Power Rankings: Week 10

This is Mike Geisicki. In case you didn’t know, he scored 0 points on Thurday. I am sad.

AHHHHHHHHHHHH. The Sunday Scaries turned ever scarier for several League members in Week 10. It seems that myself, Brent and Abie are falling apart at the most inopportune time, while League bottom feeders Max, Ryan, Kris and Brendan are peaking simultaneously. Suddenly, everyone’s in the mix (except Brad but we’ll discuss him more later) and the waning weeks of the regular season are more important than ever. This is honestly when The League is at its best, when everyone has shit to play for and we all live and die with every point, every yard and every score change. Anyway, we’re all gearing up for what should be the greatest stretch run in LeagueStory with seemingly 9 teams in the mix for 6 playoff spots. Let’s do this…

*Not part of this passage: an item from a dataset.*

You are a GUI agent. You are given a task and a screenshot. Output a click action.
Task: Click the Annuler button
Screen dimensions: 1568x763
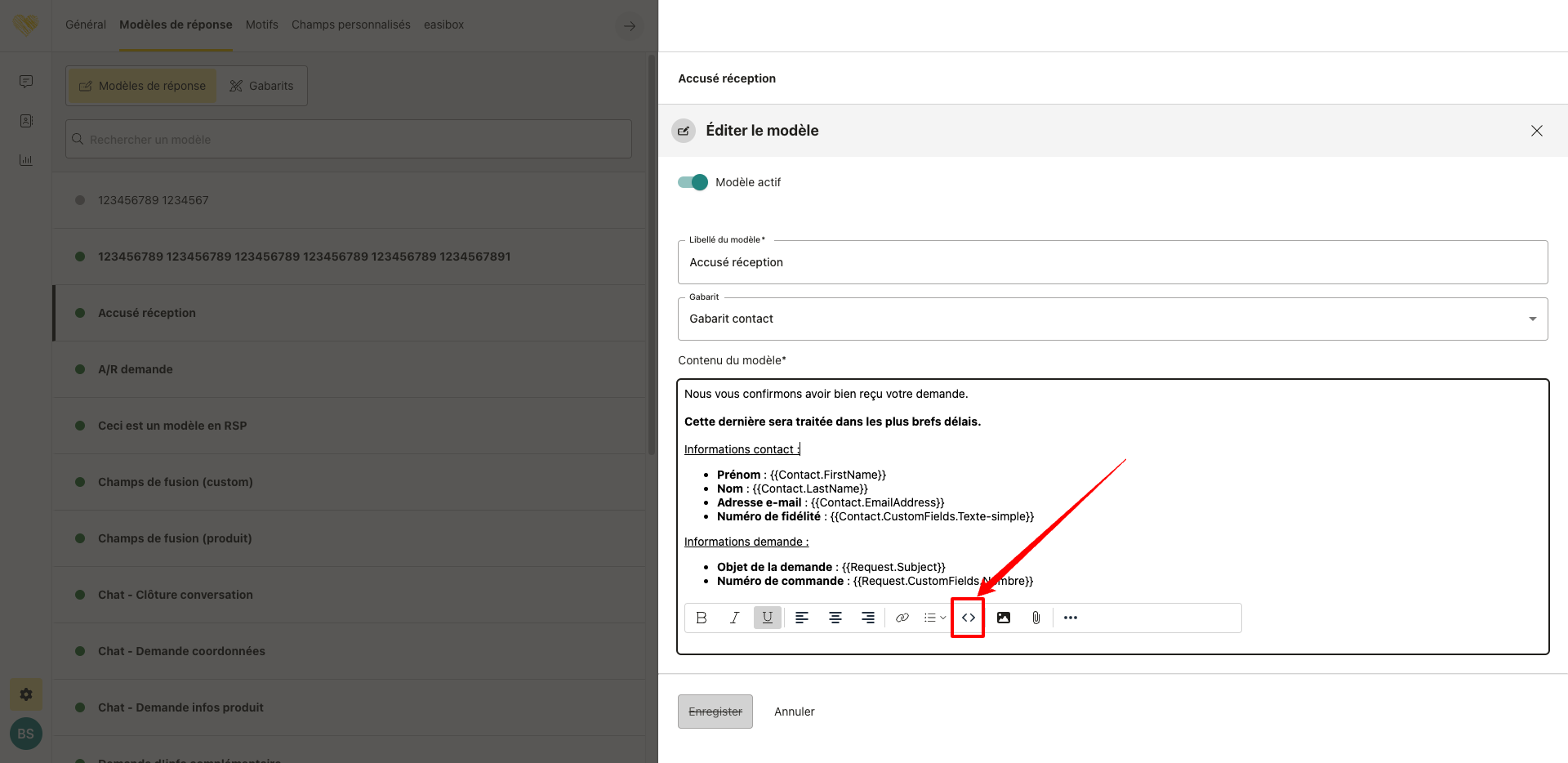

#10. Thomas and Friends – Andrew Vignali (Previous Ranking: 10)
Two weeks in a row in the shitter and I couldn’t be more upset. This one hurt as I was largely at full strength and still dropped a very winnable game to Max. My week got off to a shit start with the infamous Mike Geisicki goose egg on TNF and I was never able to get off the ground running. Godwin and DK must’ve still been drunk off their bye week excursions cause they both played liked they’d rather be anywhere else in the world than on a football field Sunday. Jalen Hurts got off to a rip-roaring start against Denver, going for over 20 points in the first half. But here’s the thing… he finished with 19. Do the math, he lost a point somewhere over an entire half of football. I finally got decent performances from Dalvin and Darrel Williams for the first time in what seems like forever. Now its all about putting it together so that everyone can have a big week at once. Anyway, I know I’m not the worst team in the League, but as punishment for 2 sucky weeks in a row, I must don the dunce cap as the League’s number 10 team.

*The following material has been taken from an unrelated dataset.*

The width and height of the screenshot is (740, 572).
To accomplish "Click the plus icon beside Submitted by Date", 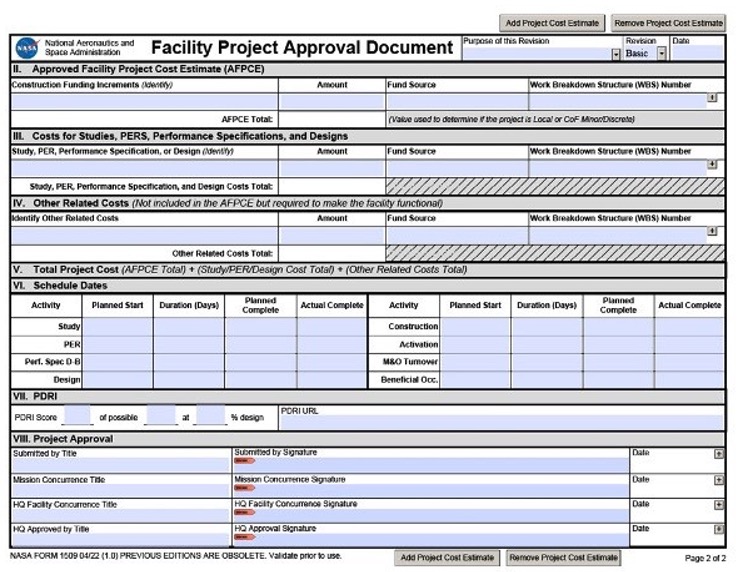I will tap(718, 454).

#9. South Jersey 4th & Schlong – Brad Peddito (Previous Ranking: 7)
Well, at least you’re not 10th. For the 3rd week in a row, the Bradley’s put up a valiant effort in pursuit of their 2nd win, only to just fall short. Down his top 2 RBs, QB and starting WR, Brad has now put up 100 points in 3 straight weeks. Solid! He actually got great games from his Eagles for once. DeVonta exploded and Boston Scott had his best game in a while. Pressed into emergency action, Derek Carr and Brandon Bolden both did just ok. Sadly, Brad was burnt by the other Pats RB, more on that later. Honestly, not even that many bad performances to report here. It was just the inability to score touchdowns that doomed the Bradleys. Outside of DeVonta’s two, no other Schlong found his way into the bonezone. That’ll have to change, and quickly, if Brad has any chance of getting off standup watch. Fortunately, some positive injury news should hit Brad for once with Chubb, Saquon and Kyler all back next week.

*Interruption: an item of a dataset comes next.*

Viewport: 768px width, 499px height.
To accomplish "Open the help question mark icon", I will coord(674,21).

#8. Beans Corp – Brendan Cahill (Previous Ranking: 8)
Is Beans back? Probably not, but he at least doubled his lead over Brad in the race for last place, so this was arguably Beans Corps biggest win since 2018. It wasn’t easy, it definitely wasn’t pretty, but a win is a win is a win. Shoutout to Beanso for making the waiver wire pickup of the week. Rhamondre Stevenson went for 25 and potentially saved Brendan’s season. The other waiver wire pickup of the week was also made by Beanso with the Colts D dropping 14 on the beleaguered Jags. Hell, even Chris Boswell scored 12. Clearly, Brendan is seeing things more clearly the last week or so and that’s dangerous. Perhaps he knocked the dust off the ol “Bean’s Book of Secrets”. Unfortunately, it was not the Nyhiem Hines game, or the Zach Moss game for that matter, but it didn’t matter. Justin Herbert had a dud. Mike Evans scored a late 40-yard TD to save what would’ve otherwise been a typical Mike Evans game. Anyway that you put it, Beans has to feel good after getting off the schneid, and looks to double up his personal winning streak in an absolutely massive game against Brent this week.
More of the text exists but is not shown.